Current test campaign

The first test campaign has started in January 2021 and is focusing on uniaxial tensile testing of soft biological tissue (in casu porcine aorta) to obtain linearized stiffness moduli and ultimate stress and strain values.

The tensile test is a fundamental test in engineering, largely documented and already standardized for metals, composites and plastics. This kind of loading and its outcome parameters can be considered as one of the most common, simple and useful in the biomechanical engineering field, making it the ideal place to start.

Currently, the campaign is in the tensile test is iterating between the consensus definition and consensus evaluation. A list of contributing authors can be found here .

Upcoming test campaigns

The second test campaign will tackle planar biaxial tensile testing, which is another very commonly used method for tissue characterization that has various sources of variability. The tentative registration deadline of this campaign will be April 1st 2022.

Suggestions?

Do you have suggestions for an upcoming test campaign? Contact us

We invite all research groups with experience in material characterization of biological tissue to join this initiative. The prerequisites are:

• The availability of infrastructure suitable for current test campaign.
• The clearance to test biological tissue in your lab.
• A demonstrated experience in mechanical experiments on biological tissue through scientific references.
• The willingness to publicly share the experimental results (i.e. in the resulting white paper and database).

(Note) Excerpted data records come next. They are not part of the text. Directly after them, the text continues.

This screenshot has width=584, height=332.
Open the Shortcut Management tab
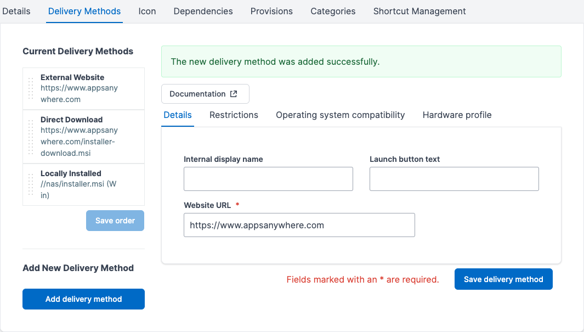click(419, 11)
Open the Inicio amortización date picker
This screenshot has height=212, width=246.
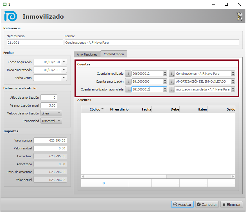[x=64, y=70]
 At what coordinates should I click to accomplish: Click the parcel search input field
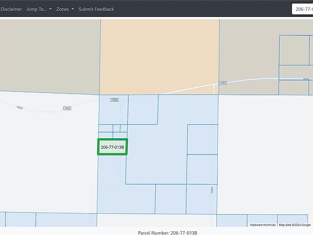tap(303, 9)
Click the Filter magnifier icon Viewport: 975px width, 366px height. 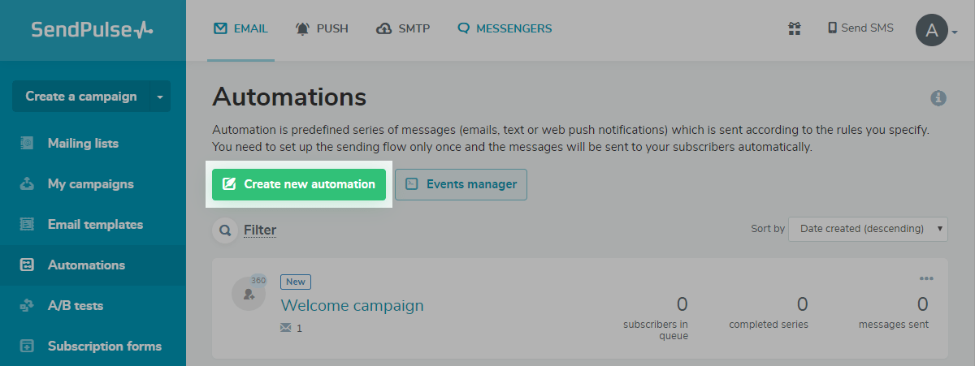point(225,230)
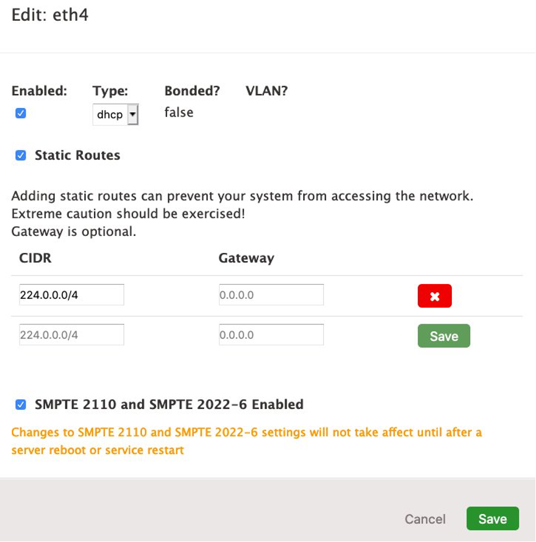
Task: Click the bottom Save button
Action: click(493, 518)
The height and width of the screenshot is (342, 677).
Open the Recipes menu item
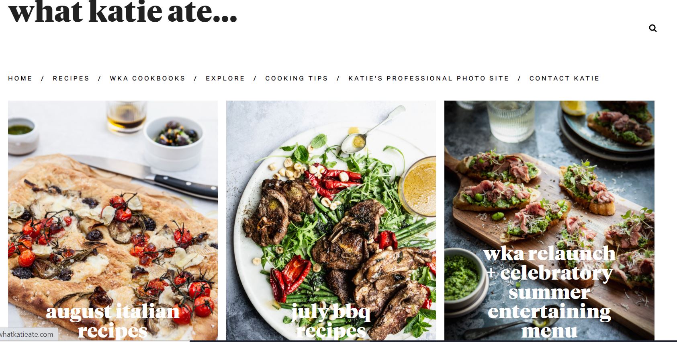[x=71, y=78]

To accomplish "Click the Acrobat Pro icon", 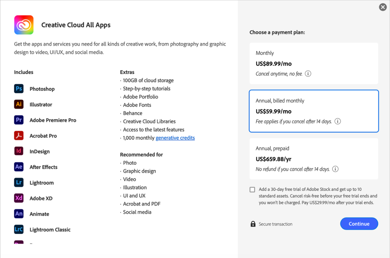I will click(x=18, y=135).

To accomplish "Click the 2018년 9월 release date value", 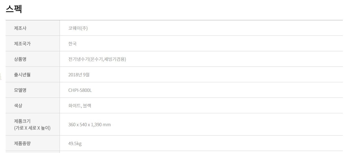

For practical reasons, the number of participating groups is limited to 20. A selection will be made based on:

• Expertise and track record on testing of biological tissue.
• Potential for the group to join in the following campaigns (i.e. expertise in and facilities for more than one test method).
• Geographical spread.

Participants taking part in a test campaign will:

• be part of a unique consortium consisting of academic and industry experts at the forefront of standardization in material characterization of biological tissue.
• drive forward the field of in silico medicine by contributing to a key breakthrough in one of the most significant barriers to ubiquitous adoption of computational biological models.
• be involved as co-authors in the resulting white paper.